Though the answers to these questions may be complicated, subjective, and hard to generalize, it can be theorized that gender roles may have had a strong influence. Current literature on femininity suggests that in Western culture there are socially determined and endorsed facets of gender, which one may conform to in varying degrees (Mahlik et al., 2005). In Mahalik and colleagues’ (2005) factor analysis of feminine norms, they found eight distinct components of societally deemed feminine norms. Included in these norms are traits such as modesty, fidelity, and being nice in relationships. In contrast, literature reports masculine norms as importance of winning, primacy of work, pursuit of status, and power over women (Mahalik et al., 2003). While all persons’ reading this blog are aware that many women can, and do, make work and status a priority (and men can, and do, value emotional relationships), current research supports that American culture and society endorses a gendered association with these traits and priorities. Furthermore, children grow up expecting that to represent their identified gender, they must follow these rules. Little girls may believe that they should prioritize their relationships with others more than work and winning; little boys may believe their pursuit of status in a classroom and grades should take priority over friends. Worse yet, they may be trained to believe that in order to “be a man”, they must be better than women, no matter what it takes.

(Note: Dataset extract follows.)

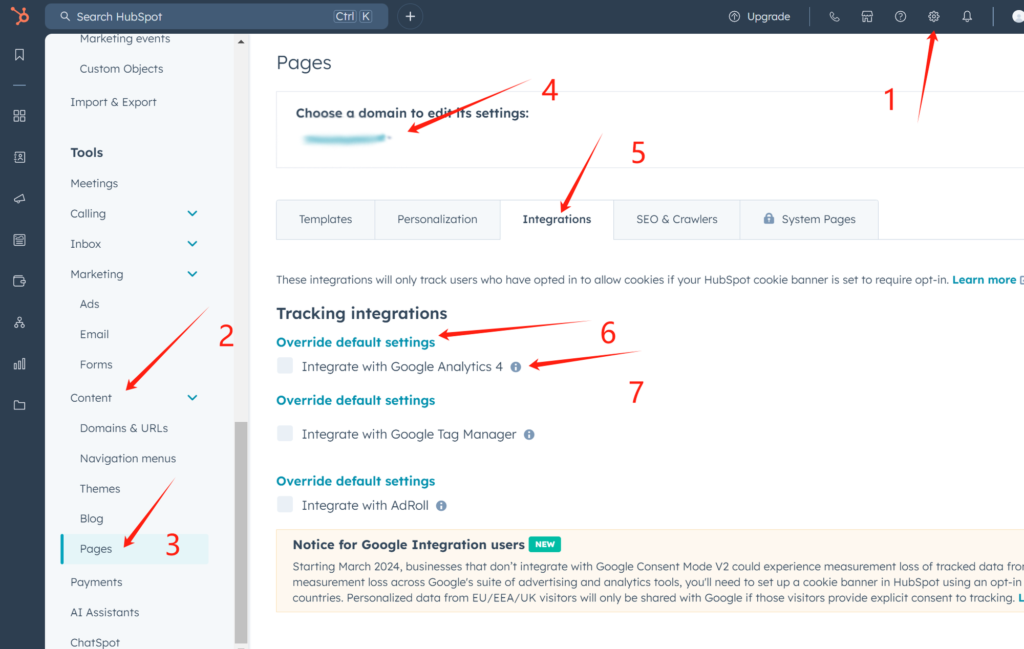Click the sidebar vertical scrollbar
This screenshot has width=1024, height=649.
(x=240, y=530)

It’s possible that the anecdote I was told is truly rooted in friendship: a girl wanted to help her struggling classmate who took advantage in a moment of weakness. However, even if this is true, it still suggests the primacy of traits expected across gender. Though the female student had a strong academic background, she risked her status in order to better care for her friendship. In contrast, the male student sought help through an interpersonal relationship, but then jeopardized it in order to gain academic status, win, and worst of all, demonstrate power by forcing her to take a zero while he obtained full credit. While instances such as these may be more innocuous in a middle school classroom, they have dangerous implications for adulthood. Imagine the same scenario in academia or an office. The implications may further explain gender discrepancies among CEO’s and STEM professionals.

The ultimate question becomes: What can we do? Gender norms are not inherently evil; generally speaking, they are all positive attributes. However, reinforcement of rigid gendered scripts in children may further promote issues such as these, let alone further confusion for those outside the gender binary. Rather, stories such as these promote the importance of avoiding gender-based compliments, instructions, and microaggressions. Greater praise for female students when they are helpful than when they earn a good grade further promotes this primacy of norms, as does ignoring male insubordination if it is not violent. What message does it send that at the end of the class, the female student was the one being questioned regarding insubordination, while the male’s motives were assumed? Ultimately, in order to prevent further gender inequality in the adult world, it’s going to need to be tackled in grade school.

Mahalik, J.R., Morray, E.B., Coonerty-Femiano, A., Ludlow, L.H., Slattery, S.M., & Smiler, A.   (2005). Development of the conformity to feminine norms inventory. Sex Roles, 52(7/8).

Mahalik, J.R., Locke, B.D., Ludlow, L.H., Diemer, M.A., Scott, R.P.J., Gottfried, M., & Freitas,             G. (2003). Development of the conformity to masculine norms inventory. Psychology of        Men and Masculinity, 4(1), 3-25.